= Aim of the task =
Write out every entry exactly as given, but omit the pictures.
---- Material shown
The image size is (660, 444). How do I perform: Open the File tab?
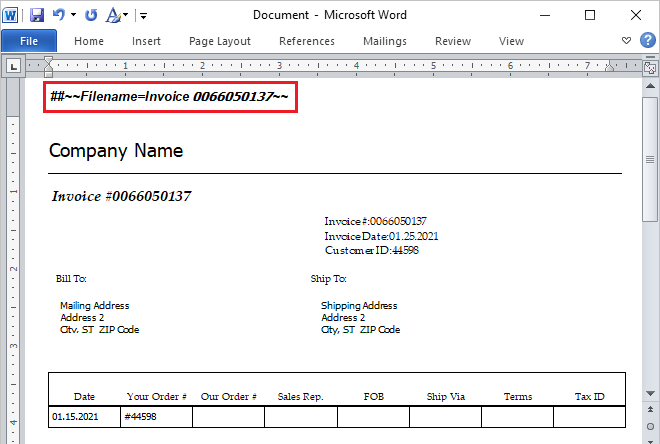click(x=29, y=41)
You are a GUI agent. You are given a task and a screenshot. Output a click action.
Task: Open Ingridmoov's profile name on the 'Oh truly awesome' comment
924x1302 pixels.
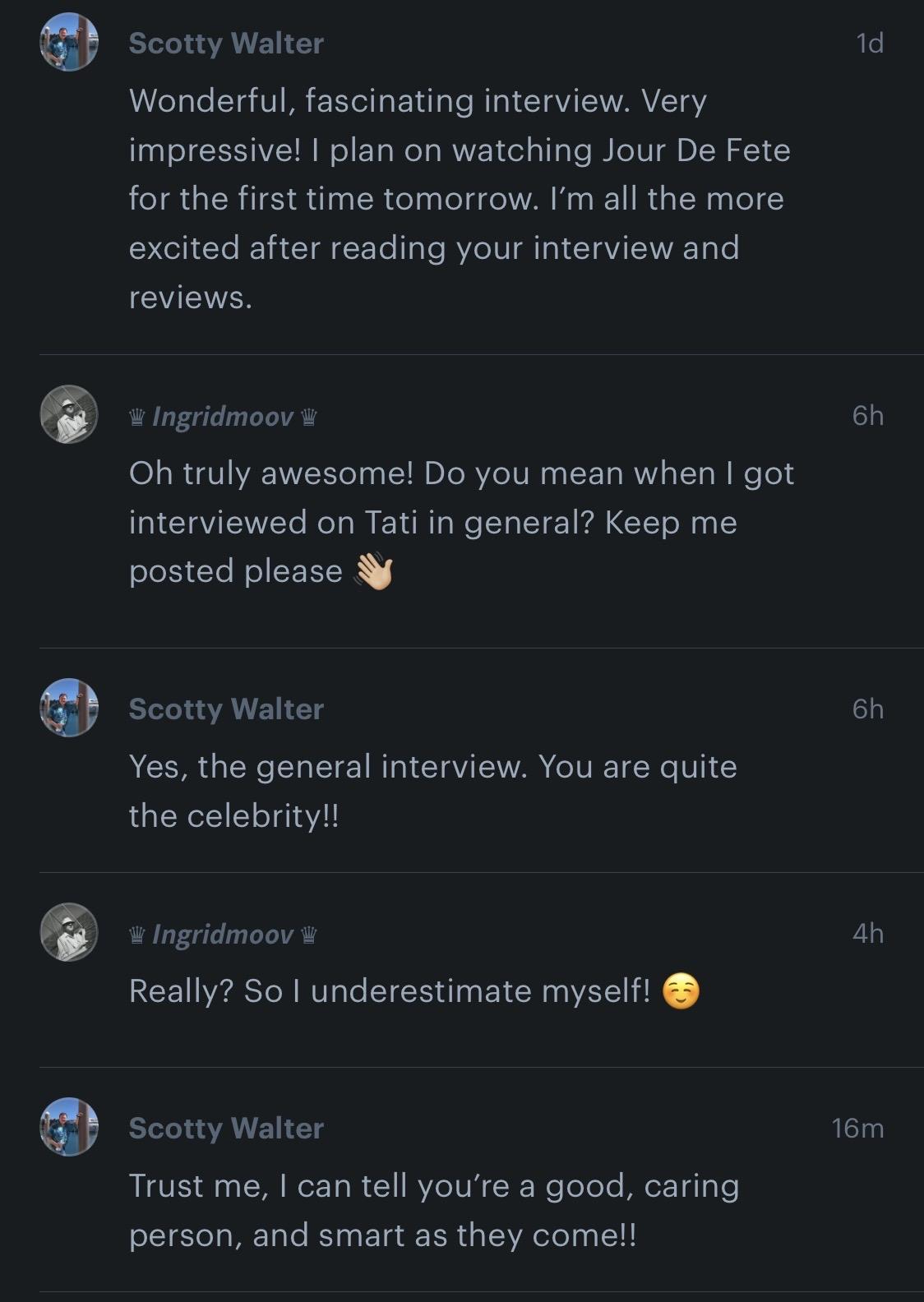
--------
= Solution for this task =
The image size is (660, 444). How do I perform: Open the File tab?
click(x=29, y=41)
You are a GUI agent. You are given a task and a screenshot. Output a click action.
Task: Open Ingridmoov's profile name on the 'Oh truly awesome' comment
924x1302 pixels.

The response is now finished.